▸ WHAT YOU WILL DO
Render the data between the lines holding "Given: Select the Signal Mon. tab" and "Looking at the", inclusive, as a two-column CSV with the headers input and output. Give one row per entry with its text under input and its answer under output, each in a single quoted field with line breaks turned into spaces, and leave the pictures out.

▸ RECORDS TO PROCESS
= = =

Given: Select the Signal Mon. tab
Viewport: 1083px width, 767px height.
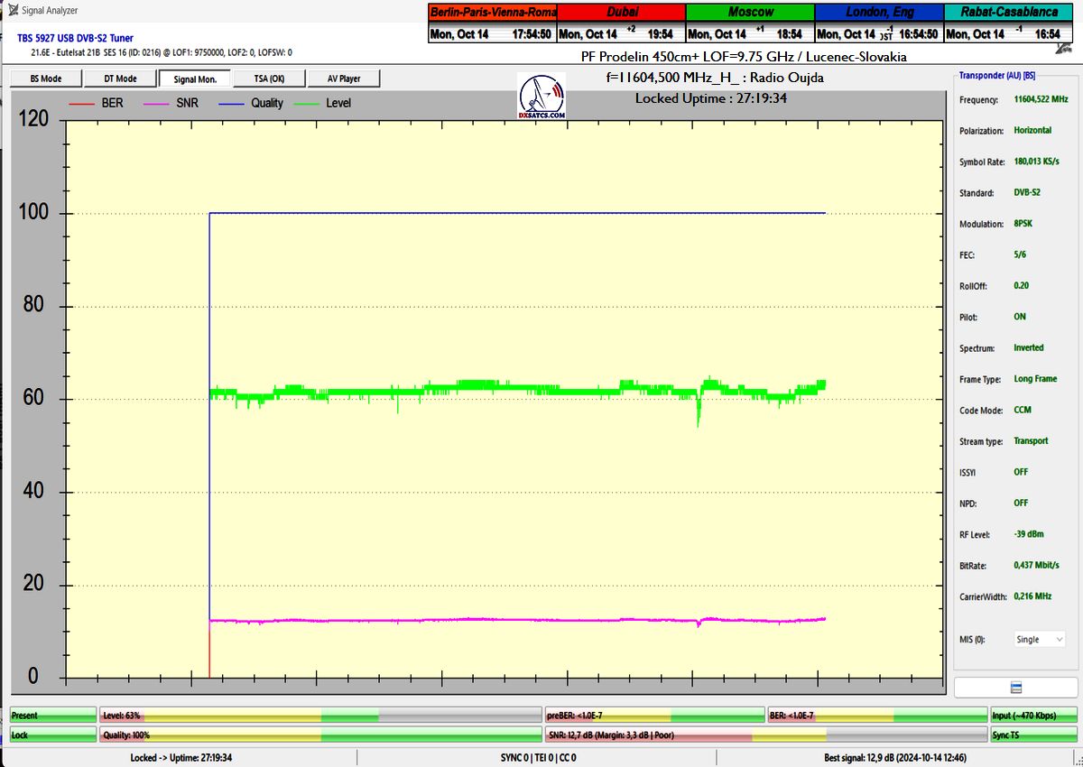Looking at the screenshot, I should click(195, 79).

= = =

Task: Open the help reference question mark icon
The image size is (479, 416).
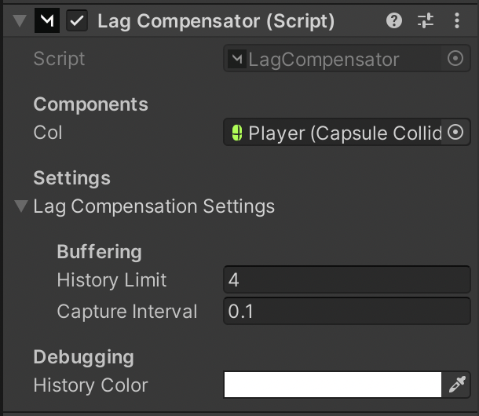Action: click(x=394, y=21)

= = =

▸ OUTPUT OF THE TASK
input,output
"Given: Select the Signal Mon. tab Viewport: 1083px width, 767px height.","Looking at the screenshot, I should click(195, 79)."